Conservative leaders such as Newt Gingrich have warned that Sharia law is insinuating itself into our beloved American institutions. "We should have a federal law that says sharia law cannot be recognized by any court in the United States," he said last month, while discussing the so-called "Ground Zero Mosque," which he called "an effort to impose Sharia law."
Sharron Angle, the Republican Senate candidate from Nevada, also suggested last month that American towns Dearborn, Michigan, and Frankford, Texas, which she says have large Islamic immigrant populations, had been overtaken by Sharia law.
"We're talking about a militant terrorist situation, which I believe isn't a widespread thing, but it is enough that we need to address, and we have been addressing it," said Angle, after being asked about "Muslims taking over the U.S."
"Dearborn, Michigan, and Frankford, Texas are on American soil, and under Constitutional law. Not Sharia law. And I don't know how that happened in the United States," she opined. "It seems to me there is something fundamentally wrong with allowing a foreign system of law to even take hold in any municipality or government situation in our United States."
Meanwhile, a group called "Veterans Against Jihad" recently threw itself into the crusade to "awaken American Citizens to Islam's Jihadist religious mandate." Clearly these views are incendiary, dangerous, and, as Dearborn Mayor John O'Reilly Jr. said in a letter to Angle, entirely off base.
But the specter of Sharia law swings both ways: Sen. Jim DeMint's was roundly criticized earlier this month for saying that sexually active single women and gay people shouldn't teach in schools. Opponents compared his remarks to, yes, Sharia law, and even the Washington Post described his comments as "DeMint's Sharia Law." Along the same lines of using Sharia law to hammer the right wing, there's Democratic Rep. Alan Grayson's ad comparing his opponent, Dan Webster to the Taliban.
Grayson's commercial was panned for taking Webster's words out of context, yes, but the message still heard loud and clear: right wing conservatives like Webster, who pals around with "gay regulating" Christian nationalist David Barton, have politics that are just as oppressive as those espoused by Islamic fundamentalists, the very same people conservatives criticize.

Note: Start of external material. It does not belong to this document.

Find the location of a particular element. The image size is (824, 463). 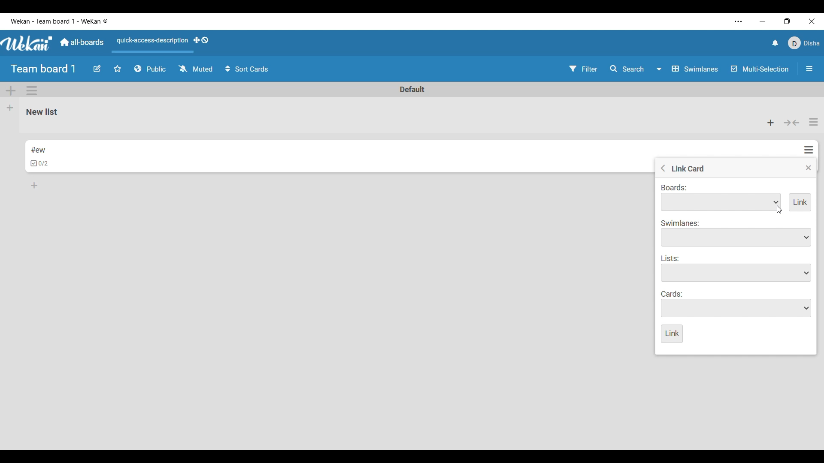

Swimlane options is located at coordinates (736, 238).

Sharia law has, for better or for worse, become a major player in American politics. It's become rhetorical pawn, and can employed by either sides of the ideological divide to stoke xenophobic fear or to highlight radical, oppressive politics that single out women and gay men. And, with election day nearing, voters need to decide not whether they should be worried about encroaching 'Sharia law," but how the concept should be used on American political field, if at all.